Compared to the Parallel GC, CMS decreases old-generation pauses—sometimes dramatically—at the expense of slightly longer young generation pauses, some reduction in throughput, and extra heap size requirements. Due to its concurrency, it also takes CPU cycles away from the application during a garbage collection cycle. Applications that can benefit from it are ones that require rapid response times (such as data-tracking servers, Web servers, and so on), and it is in fact widely used in this context.
The Garbage-First GC: CMS Replacement
The Garbage-First GC (aka G1) is a parallel, concurrent, and incrementally compacting low-pause garbage collector intended to be the long-term replacement of CMS. G1 uses a drastically different Java heap layout to the other garbage collectors in the HotSpot VM. It splits the Java heap into equal-sized chunks called regions. Even though G1 is generational, it does not have physically separate spaces for the young and old generations. Instead, each generation is a set of (maybe noncontiguous) regions. This allows G1 to resize the young generation in a flexible way.

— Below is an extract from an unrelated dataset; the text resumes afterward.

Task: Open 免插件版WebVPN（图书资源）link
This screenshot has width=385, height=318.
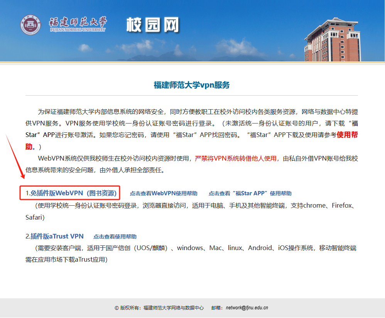Action: point(73,193)

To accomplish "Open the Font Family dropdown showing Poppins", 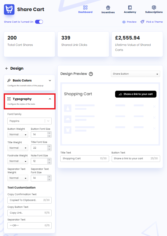I will point(29,121).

All space reclamation in G1 takes place by evacuating the surviving objects from one set of regions to another and then reclaiming the initial (and typically larger) set of regions. Most of the time such garbage collections collect only young regions (which make up G1’s young generation), and they are the equivalent of minor garbage collections. G1 also periodically performs concurrent marking cycles that identify which non-young regions are either empty or mostly empty. These are the regions that are the most efficient to collect (i.e., G1 gets back the most free space for the least amount of work), and they are scheduled for garbage collection in favor to the rest of the regions. This is where G1 gets its name from: It goes after regions with the most garbage objects in them.

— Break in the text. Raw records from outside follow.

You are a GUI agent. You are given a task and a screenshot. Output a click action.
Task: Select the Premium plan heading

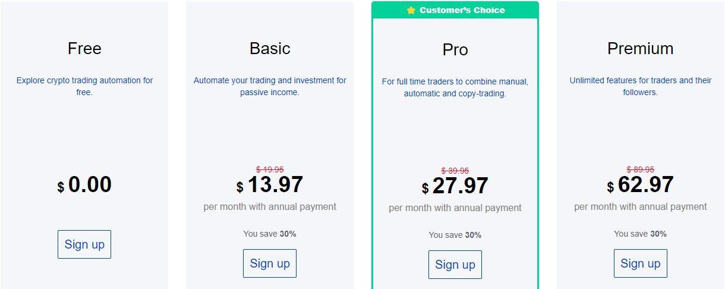(x=641, y=48)
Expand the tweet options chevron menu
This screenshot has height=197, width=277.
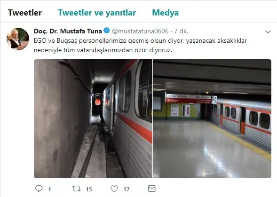coord(268,32)
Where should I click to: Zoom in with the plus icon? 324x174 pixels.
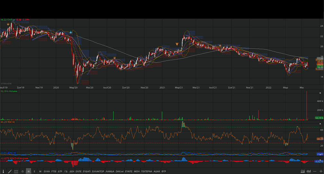320,171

For more information on G1, please listen to the talk located at http://developers.sun.com/learning/javaoneonline/j1sessn.jsp?sessn=TS-5419&yr=2008&track=javase
Comparison of Garbage Collectors
Typically garbage collection overhead can be reduced by reducing one or more of the preceding metrics. However, sometimes this is either impossible (e.g., it might not be possible to compress further the data that needs to be loaded into the Java heap; or it is difficult to write a useful application that does not update references at all), or even undesirable (reusing objects can reduce the allocation rate, but it is also more time-consuming to implement and maybe more error-prone too). But by avoiding some bad programming practices, it is possible to find a good balance between having low garbage collection overhead, as well as well-written, easily maintained code. Bad programming practices to avoid include object pooling (pooled objects are long-lived, hence they increase the live data size of the old generation and initializing writes to them can also increase the number of reference updates in the old generation), sloppy sizing of array-based data structures (e.g., if an ArrayList is initially sized too small, its backing array might subsequently need to be resized several times, causing unnecessary allocation), and so on.